For an example of how to complete this paper, take a look at the Week Five Example Paper Download Week Five Example Paper.
Your paper should include the following elements:
Introduction (approximately 150 words)
Introduce readers to your topic.
Include a brief preview of what you will accomplish in this paper.
First Argument (approximately 200 words)
Present the best argument on one side of the issue.
Put your argument in standard form, with the premises listed one by one above the conclusion.
You may put the premises into your own words, or you may quote a source. If you use words directly from a source, then they must occur within quotation marks (in addition to the citation).
This argument can be based on the scholarly sources you analyzed in Week 3, but it can also include evidence from other sources you have found (in addition to your own improvements). It is to represent what you take to be the best argument you have found for this side of the issue.

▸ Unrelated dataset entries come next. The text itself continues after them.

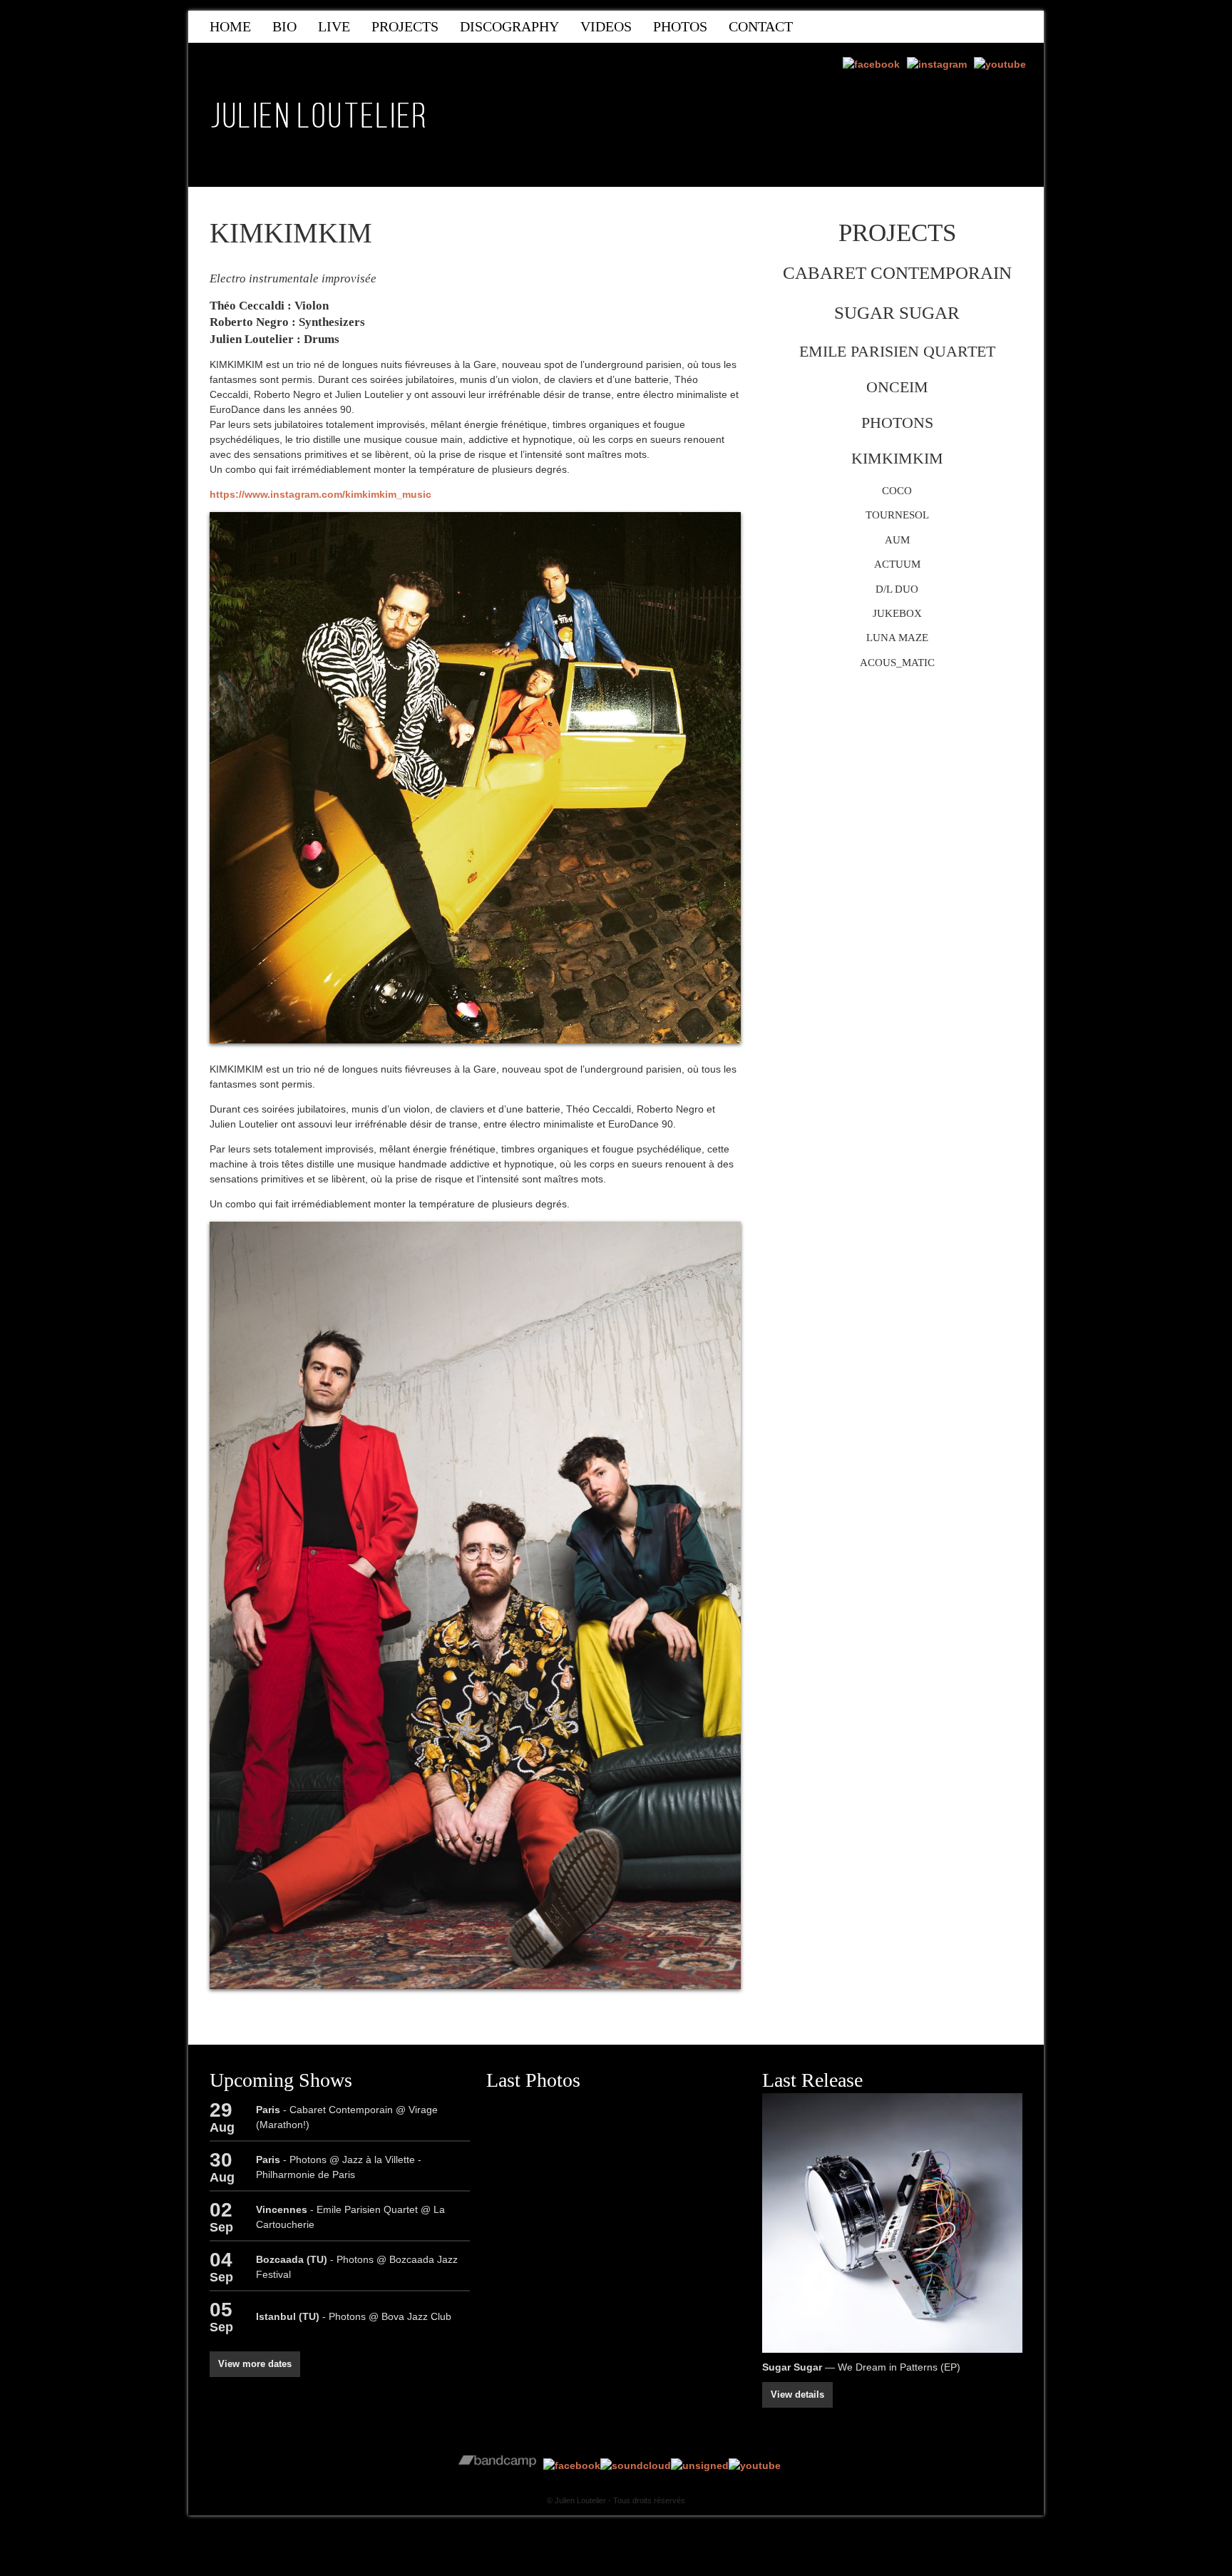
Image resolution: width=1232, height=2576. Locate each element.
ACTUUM (897, 564)
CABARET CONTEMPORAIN (897, 272)
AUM (897, 539)
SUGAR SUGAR (897, 312)
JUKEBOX (897, 613)
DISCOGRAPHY (509, 26)
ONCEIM (897, 387)
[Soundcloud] (635, 2465)
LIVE (334, 26)
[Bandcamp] (497, 2465)
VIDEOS (606, 26)
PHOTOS (680, 26)
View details (797, 2395)
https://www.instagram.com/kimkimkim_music (320, 494)
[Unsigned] (700, 2465)
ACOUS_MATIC (897, 662)
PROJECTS (404, 26)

Cite sources that support your premises. Refer to the Writing Center’s APA: Citing Within Your PaperLinks to an external site. resource to structure the citations.
Opposing Argument (approximately 200 words)
Present the best argument on the other side of the issue (same as above, but on the opposite side).
Develop your argument in standard form, with sources cited to support your statements (as above).
Analysis of the Arguments (approximately 300 words)
Evaluate the quality of the two arguments given above.
This can include addressing whether key premises are true (or well supported) and how strongly the conclusion logically follows from them.
Explain any fallacies, biases, or rhetorical tricks committed by any of them.
Analyze why one is stronger than the other.
Justify your position not with opinion but with your analysis of the quality of the arguments.
Presentation of your own argument on the topic (approximately 200 words)
Construct your own argument on the topic.
Present your argument in standard form.
Of course, this argument will be influenced and supported by the research you have done, but this is to be your own argument in your own words supporting your thesis.
For any premises that are based on research, include a citation of the relevant source (even though the premise is in your own words).
Addressing an objection to your argument (approximately 300 words)
Present what you would consider to be the best possible objection to your argument (you may address more than one if you prefer).
Present what you would take to be the best reply to this objection and defense of your argument.
Cite a scholarly source in this section as well (either in your presentation of the objection or in your response to it).
Conclusion (approximately 150 words)
Summarize the evidence for all points of view.